TASK REQUIREMENTS ▸ Restate, exactly as written, the entries below from the line that holds "Cyproterone; Ethinylestradiol Zydus" through the line that holds "Renew Your Skin". Pictures are not part of the copy.

PROVIDED DATA ▸
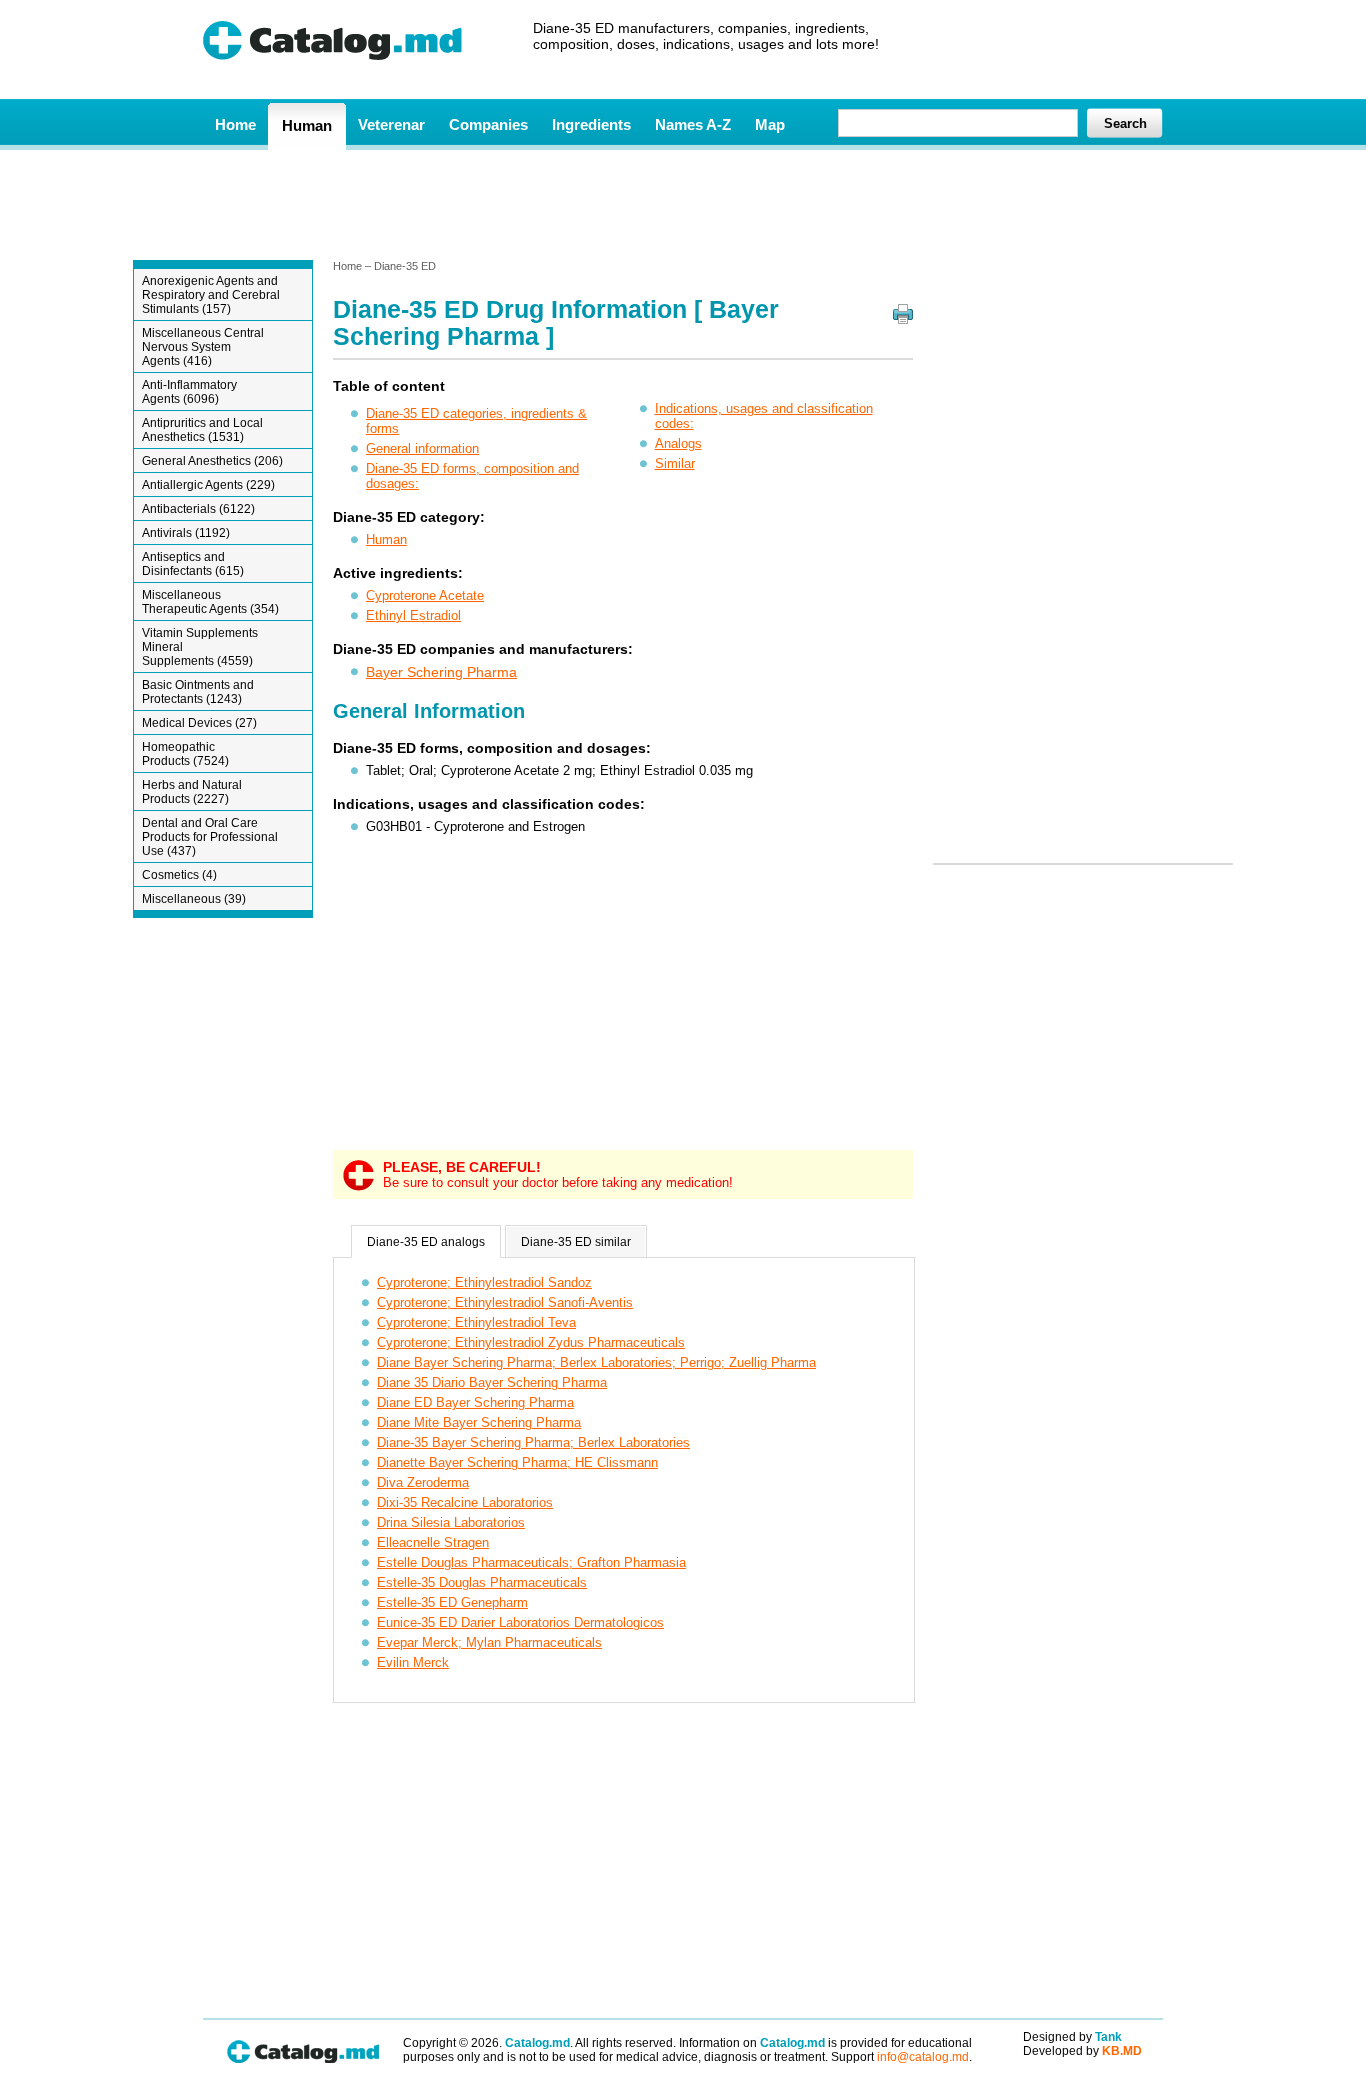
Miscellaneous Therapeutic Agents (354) (210, 602)
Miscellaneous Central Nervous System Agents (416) (203, 347)
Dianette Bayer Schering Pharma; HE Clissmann (517, 1462)
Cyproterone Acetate (425, 595)
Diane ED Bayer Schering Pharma (475, 1402)
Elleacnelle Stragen (433, 1542)
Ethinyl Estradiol (413, 615)
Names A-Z (693, 124)
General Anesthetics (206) (212, 461)
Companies (488, 124)
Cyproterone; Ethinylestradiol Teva (476, 1322)
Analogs (678, 443)
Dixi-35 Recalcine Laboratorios (465, 1502)
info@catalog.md (923, 2057)
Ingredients (591, 124)
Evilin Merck (413, 1662)
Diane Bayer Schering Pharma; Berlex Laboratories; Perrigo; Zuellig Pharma (596, 1362)
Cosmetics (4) (179, 875)
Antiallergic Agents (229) (208, 485)
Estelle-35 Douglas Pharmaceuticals (482, 1582)
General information (422, 448)
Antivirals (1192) (186, 533)
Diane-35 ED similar (576, 1242)
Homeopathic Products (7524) (185, 754)
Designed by (1072, 2037)
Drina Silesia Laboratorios (451, 1522)
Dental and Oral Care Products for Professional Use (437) (210, 837)
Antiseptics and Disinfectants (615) (193, 564)
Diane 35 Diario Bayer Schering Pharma (492, 1382)
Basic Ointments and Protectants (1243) (198, 692)
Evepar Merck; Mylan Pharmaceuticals (489, 1642)
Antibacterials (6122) (198, 509)
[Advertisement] (682, 203)
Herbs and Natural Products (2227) (192, 792)
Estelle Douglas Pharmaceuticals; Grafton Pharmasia (531, 1562)
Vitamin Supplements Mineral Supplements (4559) (200, 647)
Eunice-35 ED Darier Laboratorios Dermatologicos (520, 1622)
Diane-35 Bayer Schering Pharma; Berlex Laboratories (533, 1442)
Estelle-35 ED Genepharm (452, 1602)
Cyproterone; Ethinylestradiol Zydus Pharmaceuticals (531, 1342)
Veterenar (391, 124)
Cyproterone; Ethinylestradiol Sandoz (484, 1282)
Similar (675, 463)
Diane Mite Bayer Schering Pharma (479, 1422)
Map (770, 124)
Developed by (1082, 2051)
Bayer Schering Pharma (441, 672)
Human (307, 125)
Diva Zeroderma (423, 1482)
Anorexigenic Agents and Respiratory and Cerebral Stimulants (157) (211, 295)
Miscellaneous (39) (194, 899)
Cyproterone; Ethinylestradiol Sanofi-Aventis (505, 1302)
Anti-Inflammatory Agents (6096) (189, 392)
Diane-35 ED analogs (426, 1242)
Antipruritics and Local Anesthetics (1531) (202, 430)
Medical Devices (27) (199, 723)
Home (235, 124)
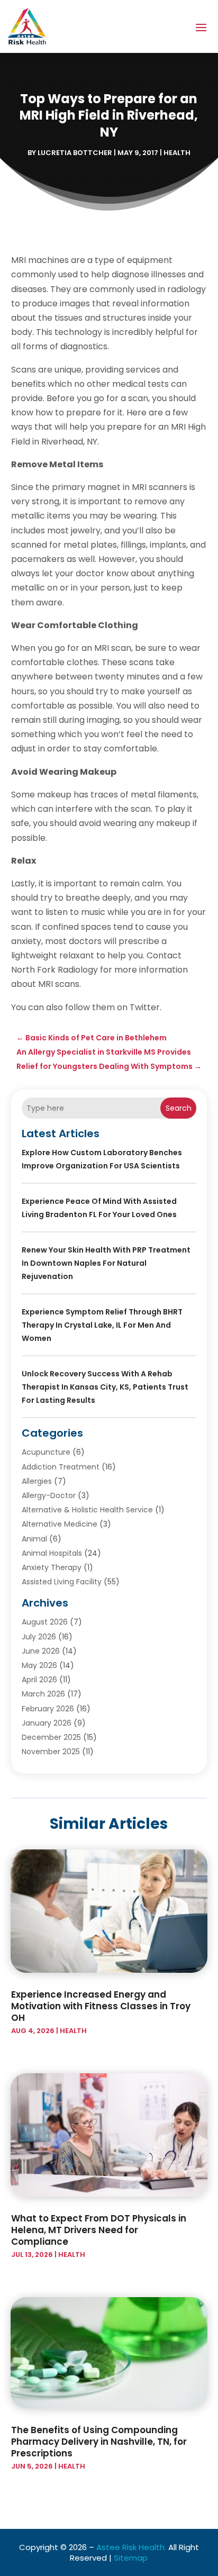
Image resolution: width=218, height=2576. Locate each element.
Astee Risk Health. (131, 2547)
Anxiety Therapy (51, 1567)
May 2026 (39, 1665)
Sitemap (131, 2557)
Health (177, 153)
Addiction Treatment (60, 1467)
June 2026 (41, 1651)
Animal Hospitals (52, 1553)
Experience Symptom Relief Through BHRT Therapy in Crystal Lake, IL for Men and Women (102, 1325)
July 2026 (39, 1636)
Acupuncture (46, 1452)
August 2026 (45, 1622)
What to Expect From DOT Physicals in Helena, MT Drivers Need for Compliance (98, 2230)
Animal (34, 1539)
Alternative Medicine (59, 1524)
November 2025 (51, 1751)
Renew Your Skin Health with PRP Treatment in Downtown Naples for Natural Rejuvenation (106, 1263)
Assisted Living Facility (62, 1581)
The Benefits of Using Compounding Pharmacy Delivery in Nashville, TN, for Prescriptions (99, 2442)
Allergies (37, 1481)
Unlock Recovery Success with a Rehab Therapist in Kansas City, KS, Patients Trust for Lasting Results (105, 1386)
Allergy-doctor (49, 1495)
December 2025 (51, 1737)
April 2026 (39, 1679)
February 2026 (48, 1708)
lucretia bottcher (75, 153)
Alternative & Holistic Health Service (87, 1509)
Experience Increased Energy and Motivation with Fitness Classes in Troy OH (100, 2006)
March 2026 (43, 1694)
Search (179, 1108)
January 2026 (46, 1723)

OUTPUT OF THE EXERCISE ▸
Cyproterone; Ethinylestradiol Zydus Pharmaceuticals (531, 1342)
Veterenar (391, 124)
Cyproterone; Ethinylestradiol Sandoz (484, 1282)
Similar (675, 463)
Diane Mite Bayer Schering Pharma (479, 1422)
Map (770, 124)
Developed by (1082, 2051)
Bayer Schering Pharma (441, 672)
Human (307, 125)
Diva Zeroderma (423, 1482)
Anorexigenic Agents and Respiratory and Cerebral Stimulants (157) (211, 295)
Miscellaneous (39) (194, 899)
Cyproterone; Ethinylestradiol Sanofi-Aventis (505, 1302)
Anti-Inflammatory Agents (6096) (189, 392)
Diane-35 ED analogs (426, 1242)
Antipruritics and Local Anesthetics (1531) (202, 430)
Medical Devices (27) (199, 723)
Home (235, 124)
Image resolution: width=218, height=2576. Locate each element.
Astee Risk Health. (131, 2547)
Anxiety Therapy (51, 1567)
May 2026 (39, 1665)
Sitemap (131, 2557)
Health (177, 153)
Addiction Treatment (60, 1467)
June 2026 (41, 1651)
Animal Hospitals (52, 1553)
Experience Symptom Relief Through BHRT Therapy in Crystal Lake, IL for Men and Women (102, 1325)
July 2026 (39, 1636)
Acupuncture (46, 1452)
August 2026 (45, 1622)
What to Expect From DOT Physicals in Helena, MT Drivers Need for Compliance (98, 2230)
Animal (34, 1539)
Alternative Medicine (59, 1524)
November 2025 (51, 1751)
Renew Your Skin Health with PRP Treatment in Downtown Naples for Natural Rejuvenation (106, 1263)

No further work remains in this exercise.